Fragmento proporcionado:
━━━━━━━━━━━━━━━━━━━━

Igualmente, Francisco de Paula Santander, Vice-presidente de la Gran Colombia, en una carta fechada en Bogotá el 15 de junio de 1822, le decía en tono impositivo: “… Vuelvo a encargar a usted, que no ande exponiéndose innecesariamente a que le den un balazo sin fruto, su vida es preciosa, y por su honor mismo debe evitar exponerla sin una grande y urgente necesidad.., no sea usted loco cuando no hay necesidad; dígolo, porque lo que usted ha hecho en Puerto Cabello son locuras hijas de la temeridad”.
Las largas operaciones militares sobre este puerto, costaron algunas de las más valiosas vidas de la Gran Colombia, entre ellas la del Coronel Juan José Rondón, quien falleció de un balazo recibido en un pie, lo que hiciera que, en el estilo heroico de la prosa de la época, se le comparara con el Aquiles de la Ilíada, quien fuera herido en el talón, al pie de las murallas de Troya. Escapa, como lo dije anteriormente a mi intención, extenderme en una disertación erudita sobre los pormenores de la acción bélica que reseñamos. A lo largo de toda nuestra vida republicana, numerosos historiadores profesionales se han ocupado de ella, me interesa resaltar lo que se infiere como características de la personalidad del venezolano, de este pueblo singular que se crece en la medida de sus desgracias y que se sobrepone a ellas con una capacidad de sacrificio poco común en la historia, cuando es invocado, requerido, llamado, por hombres de buena fe, de autoridad moral y que entienden que el destino colectivo no puede ser hijo de la inspiración providencial de un simple ser humano, sino producto del esfuerzo concatenado de todo un pueblo, dispuesto a superar los obstáculos, los inconvenientes, y hacer los sacrificios necesarios para superarlos.
Sobre este aspecto, existe una carta del general Páez al Brigadier General Francisco de Paula Santander, que resulta particularmente ilustrativa: “Me dice usted que cuando rehusaba tenazmente a aceptar la yice-presidencia y se quejaba de su suerte, era porque se le presentaba en Venezuela un país asolado por la guerra, escaso de recursos, habitado por gentes de un carácter raro, con altos representantes acostumbrados a obrar por sí, con llaneros descontentos, y que desesperaba que pudiera remediar tantos males” . Si yo hubiese estado en ese tiempo con usted me hubiera tomado la libertad de asegurarle que “el raro carácter de los venezolanos” iba a ser “la fuente fecunda de la cual brotarían muchos bienes: el genio inquieto y resuelto de los venezolanos está, a mi parecer, acompañado de mucho buen juicio: esto me obliga a creerlo el progreso que he observado en la revolución: y han sacrificado para este objeto, parte por su voluntad y parte por la fuerza, su comodidad, sus propiedades y aun el amor a su familia… los demás generales habrán mandado y estarán mandando ejércitos desprovistos, yo también los he mandados desnudos; y creo que ningún, soldado’ haya padecido tanto como los de Venezuela, porque habiendo estado constantemente en guerra, el país está destruido y no hay ningunos recursos. Si yo he expuesto a usted esto con algún calor, ha sido sólo con el deseo de que se alivien sus privaciones, sin que por eso deje de hacer, como lo continuaré haciendo cuanto esté de mi parte tanto para contentarlos extraordinariamente, como para consolarlos y aliviarles sus fatigas… del “carácter raro” de los venezolanos o de la ingenuidad que me es peculiar sale cuanto voy a decirle. Yo no he hecho ningún sacrificio por mi patria, y la patria ha hecho mil sacrificios por mi; yo he sido uno de los altos representantes acostumbrados a obrar por sí.”

━━━━━━━━━━━━━━━━━━━━

Objetivo del ejercicio: Según el fragmento sobre Puerto Cabello, ¿de qué murió el coronel Juan José Rondón? Base su respuesta exclusivamente en el fragmento.

━━━━━━━━━━━━━━━━━━━━

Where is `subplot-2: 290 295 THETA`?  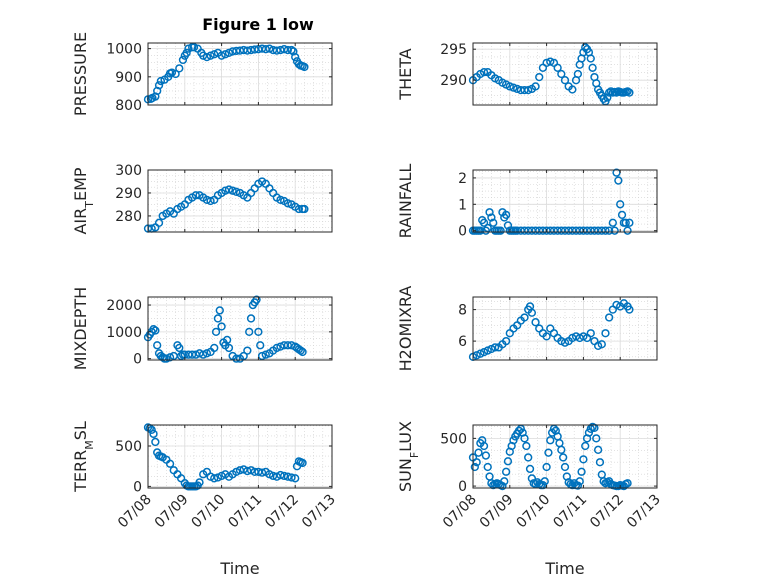
subplot-2: 290 295 THETA is located at coordinates (527, 74). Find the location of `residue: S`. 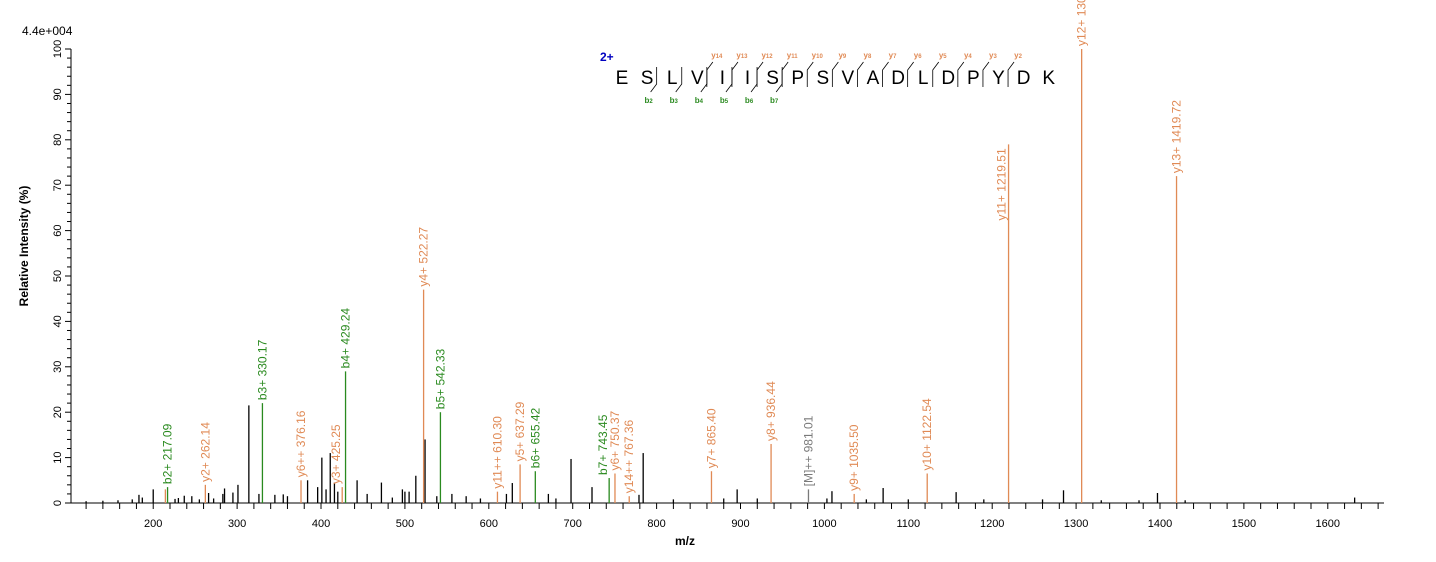

residue: S is located at coordinates (822, 78).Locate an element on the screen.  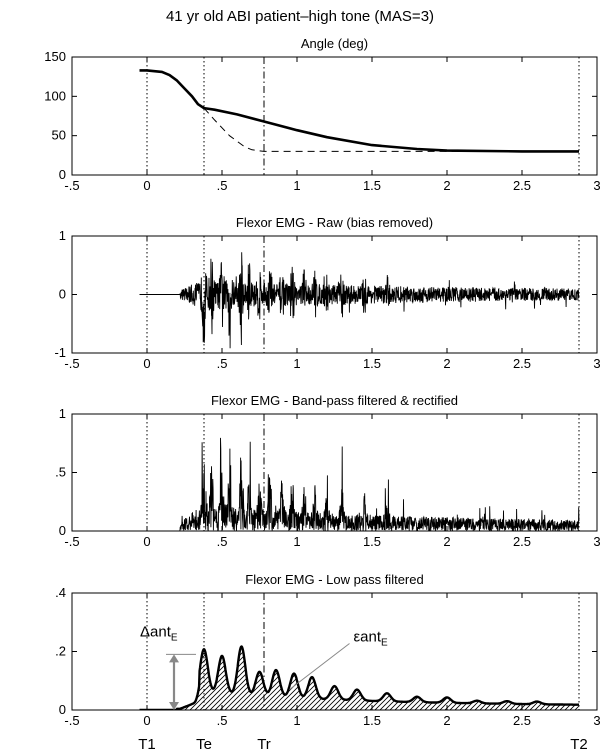
y-tick-label: .4 is located at coordinates (60, 592).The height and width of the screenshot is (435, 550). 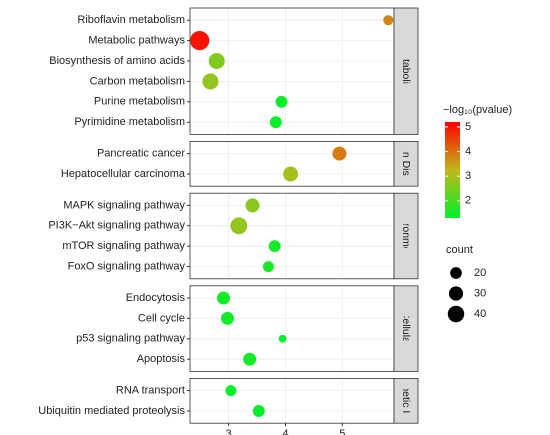 I want to click on x-tick-label: 3, so click(x=229, y=432).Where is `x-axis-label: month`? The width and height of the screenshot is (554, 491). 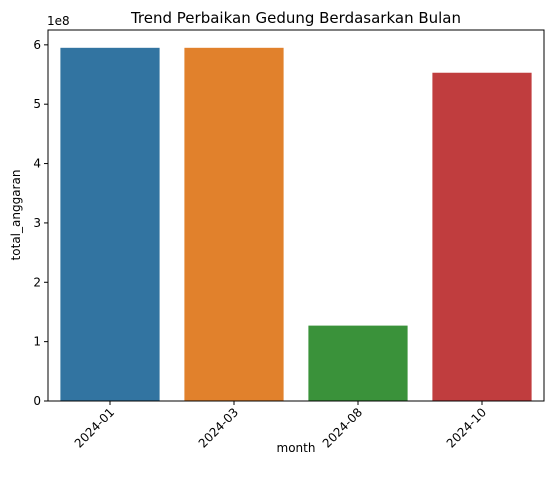
x-axis-label: month is located at coordinates (296, 448).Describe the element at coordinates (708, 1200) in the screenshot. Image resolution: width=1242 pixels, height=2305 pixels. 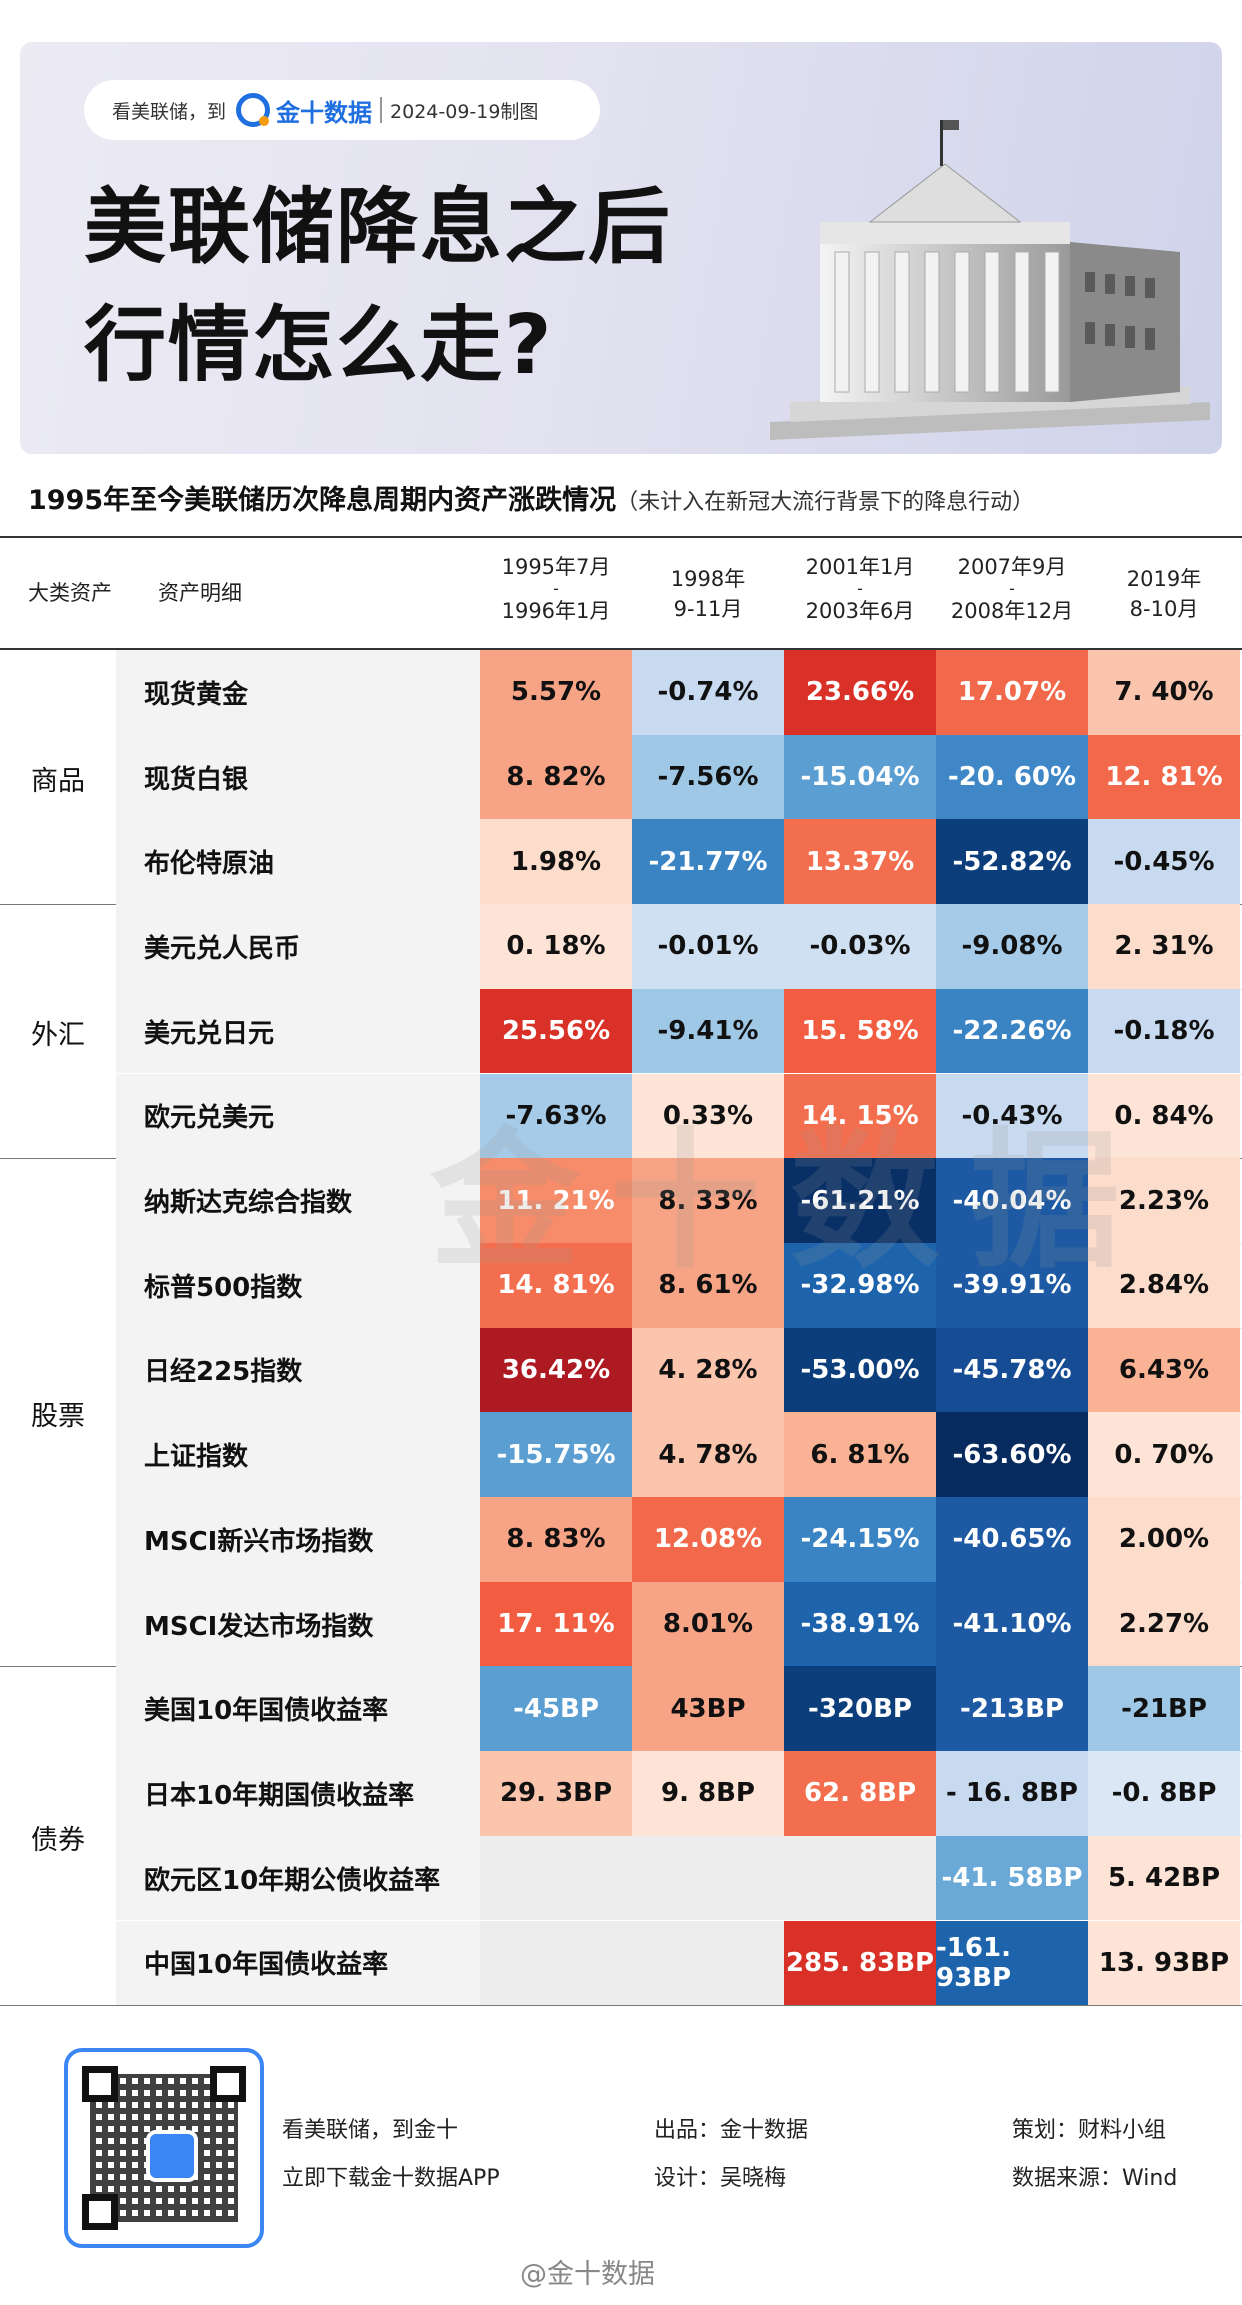
I see `value-cell: 8. 33%` at that location.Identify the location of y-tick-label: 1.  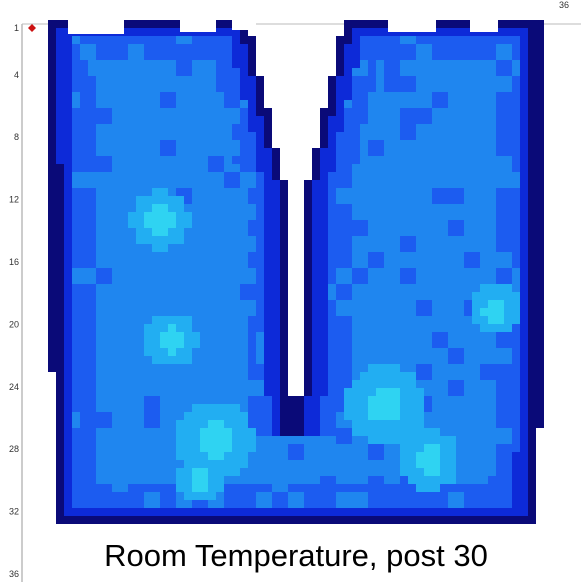
(16, 28).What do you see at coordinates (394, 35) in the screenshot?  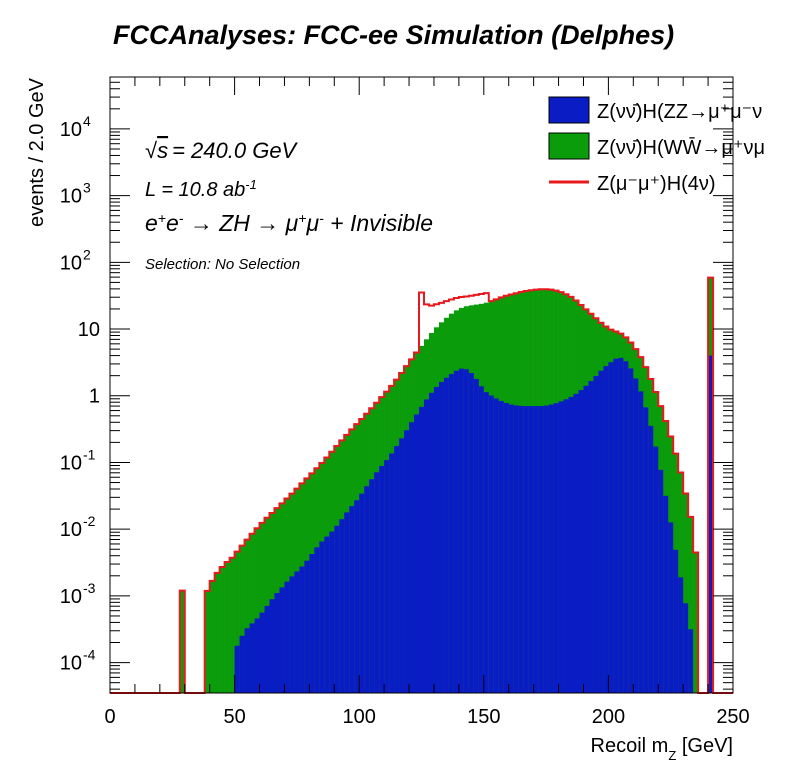 I see `chart-title: FCCAnalyses: FCC-ee Simulation (Delphes)` at bounding box center [394, 35].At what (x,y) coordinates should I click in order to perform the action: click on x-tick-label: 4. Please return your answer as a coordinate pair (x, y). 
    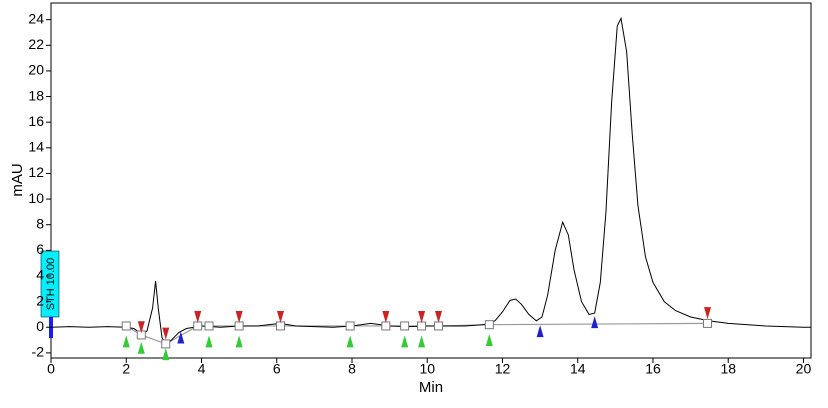
    Looking at the image, I should click on (202, 369).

━━━━━━━━━━━━━━━━━━━━

Su solución: De un balazo recibido en un pie.